3.4 Risk Insights, Configuration Controls, and Compensatory Measures The proposed change is not based directly on any risk-informed approach.

However, SNC did use plant-specific internal event and fire probabilistic risk assessment (PRA) models, as well as qualitative methods for external events, to provide risk insights. These insights were used to enhance existing compensatory actions and ensure plant risk is minimized. The FNP internal events model is a fully functional Regulatory Guide (RG) 1.200 compliant model. However, the fire PRA model was specifically developed to support NFPA-805 and as a result does not reflect the current plant configuration and therefore should only be used for risk insight.

External Event Risk The Individual Plant Examination of External Events (IPEEE) was performed as a one-time assessment of the impact of external events and is not periodically updated. SNC is developing a state-of-the-art fire PRA model but it is not yet ready to support detailed risk calculations required for this Emergency TS change. Also, a full update of the I PEEE fire PRA model to incorporate changes in methodology and plant modification would be manpower intensive and could not be completed in the time frame needed. Therefore, the IPEEE results are used to obtain qualitative risk insights due to the proposed TS change for the 1B DG.

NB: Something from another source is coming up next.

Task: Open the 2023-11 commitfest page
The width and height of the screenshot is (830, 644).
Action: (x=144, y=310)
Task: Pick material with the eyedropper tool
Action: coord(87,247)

Seismic Hazard The seismic risk increase due to the 1B DG unavailability is judged to be negligible on the following bases:

  • Due to low seismic hazard, FNP is categorized as a reduced scope plant. Therefore, the baseline seismic risk is judged to be minimal.
  • The FNP IPEEE study did not identify any seismic vulnerabilities.
  • In general seismic events are considered to result in non-recoverable loss of offsite power events. Therefore, it can be assumed that seismic-induced loss of offsite power would present a challenge to the 1B DG unavailability. However, it is judged that t~lis challenge (increase in risk) is bounded by the risk-increase due to a traditional grid-induced loss of offsite power or a fire-induced loss of offsite power on the basis that:
  • during a low severity seismic event, the diesels and other safety related components are not likely to fail due to the seismic event (i.e., safety related components are designed to a higher standard than offsite power related components).
  • during a high severity seismic event, current seismic models assume full correlation for similar, redundant trains. Therefore, if the seismic event is severe eno~gh, all DGs would be assumed to fail and the unavailability of one diesel is not risk significant.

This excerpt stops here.